Con questo blog si conclude la mia esperienza qui a Pechino. Non scriverò le frasi scontate di quanto è stato bello, di come mi mancherà e delle conoscenze che ho fatto, perché ho ancora cinque giorni da colmare di sapori, profumi e storie cinesi. Quando sono arrivata qualcuno mi disse: “enjoy the most of Beijing”, è quello che ho fatto, che sto facendo e che farò fino al giorno del mio volo. Gite e nuove scoperte sono appuntate sulla mia agenda pechinese, mi spiace solo non poterle raccontare qui e fare assaporare ancora un po’ di Cina.

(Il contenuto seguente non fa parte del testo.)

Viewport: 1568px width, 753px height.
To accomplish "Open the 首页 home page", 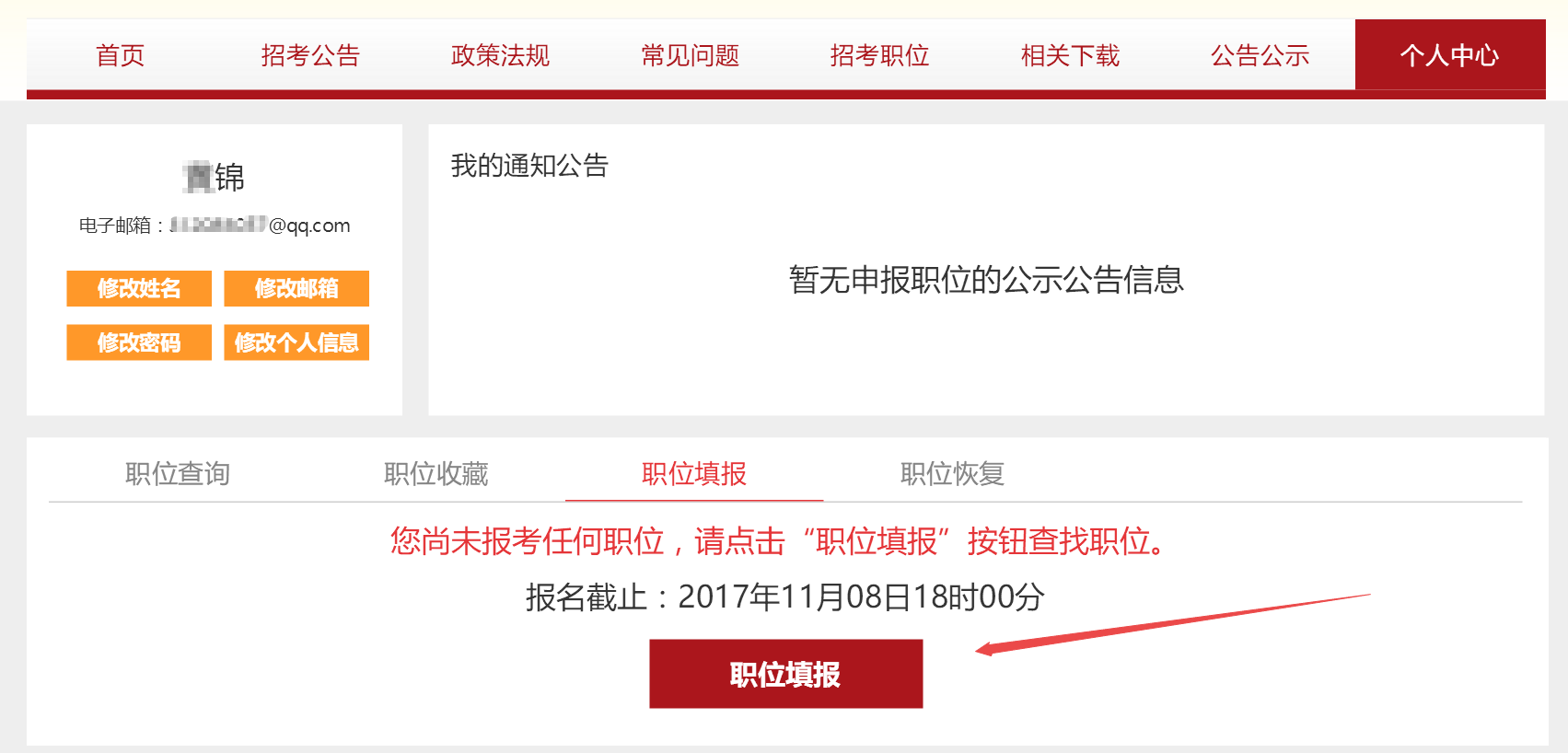I will pyautogui.click(x=121, y=55).
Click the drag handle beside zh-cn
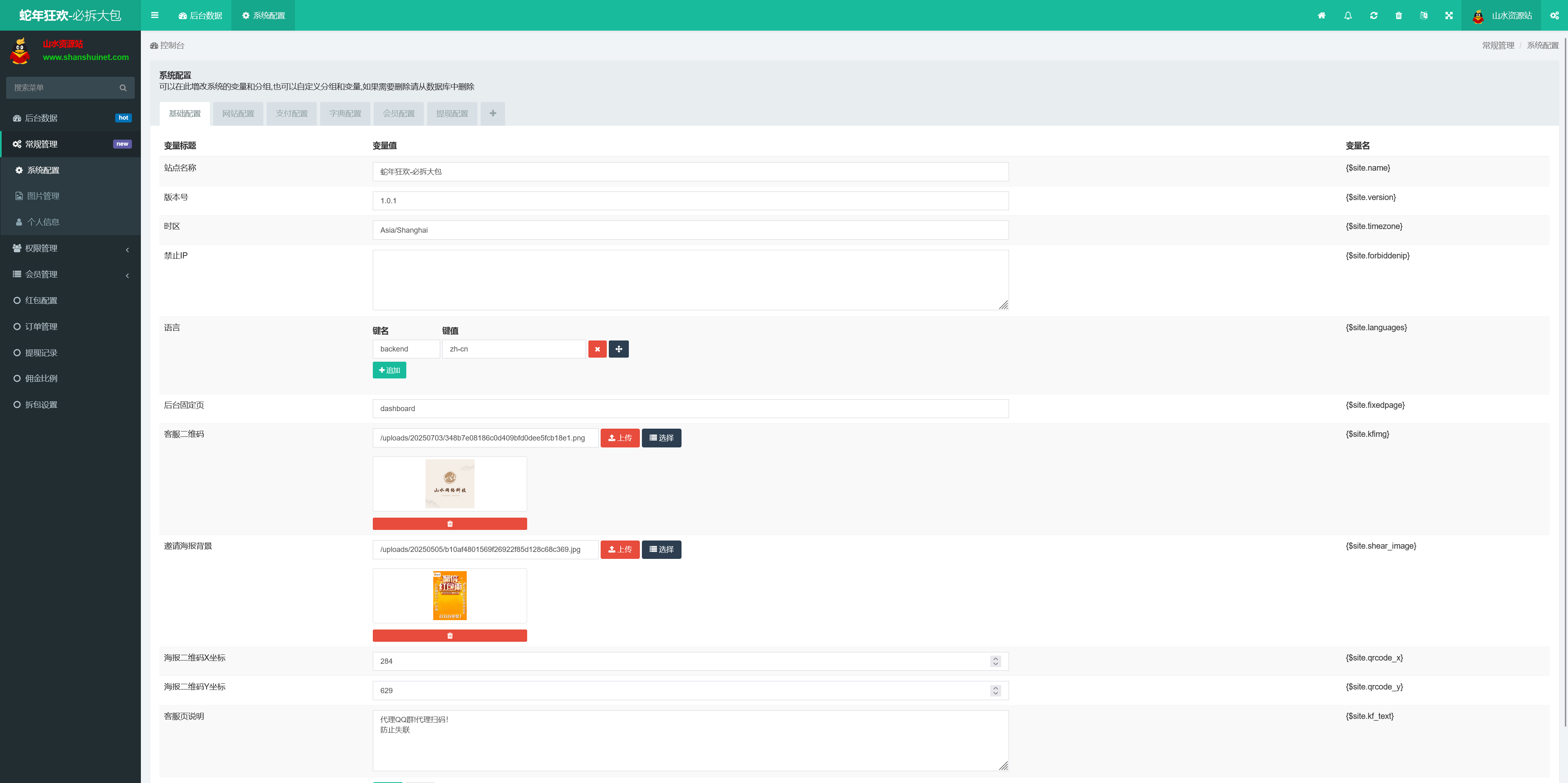The image size is (1568, 783). 619,349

Dopo due mesi alla scoperta della storia, della cultura, dei cibi della capitale, gli ultimi week-ends sono dedicati ai dintorni di Pechino, dintorni un po’ “naturalistici”. Diciamocela tutta, lavorando per nove settimane d’estate, con il caldo e l’afa, nella megalopoli più grande e più inquinata del mondo ti viene la mancanza anche del più piccolo olivo del giardinetto di casa, che, prima d’ora, non avevi mai considerato un elemento vitale dell’ecosistema. Se a questo aggiungiamo che i paesaggi naturali della Cina sono molto particolari e rigogliosi, otteniamo la combinazione giusta per organizzare una gita fuori porta. Lo scorso sabato, quindi, abbiamo deciso di avventurarci fuori Pechino e andare alla scoperta di Shidu. L’idea di scaricare lo stress settimanale e, allo stesso tempo, ricaricarci per l’ultima settimana di lavoro in una riserva naturale era molto eccitante. Oltretutto, sarebbe stata una giornata senza grattacieli, senza rumori urbani, senza smog, ma verdeggiante per la natura, pura per l’aria e rinfrescante per il fiume. E dunque: pronti, partenza, via per Shidu! La delusione è stata tanta! Ti ricordi allora che sei in Cina, in quella nazione il cui unico obiettivo è mostrare al mondo che sta diventando ricca e competitiva, ma a che prezzo! Distruggere una riserva naturale con un parco giochi incastonato nelle montagne è una delle tristi conseguenze di questa crescita. Shidu non è molto diversa da Pechino. I rumori del traffico sono sostituiti dalla musica delle giostre, un filo di smog, generato dai pullmini che ti risparmiano solo 500 metri a piedi, riveste le montagne. L’unica consolazione è stato l’ottimo cibo (che qui non delude mai) in un piccolo ristorantino in riva al fiume con una bella compagnia.
Con il ricordo di questa bella compagnia, conosciuta grazie all’esperienza di stage in Cina con CRCC qui a Pechino, mi avvio alla conclusione di questo blog e di questa avventura. Lo spazio purtroppo è poco per raccontare tutto ciò che ho vissuto e quello che ancora farò. Certamente posso dire che gli obiettivi per cui sono venuta qui sono stati raggiunti. Ho migliorato le mie competenze linguistiche, mi sono addentrata nel mondo del lavoro e ho ampliato le mie conoscenze nel campo delle ONG e dei diritti umani. In questi tre mesi con la Cina e con il mio futuro ho cominciato a tessere una tela che diventerà sempre più fitta. Grazie CRCC!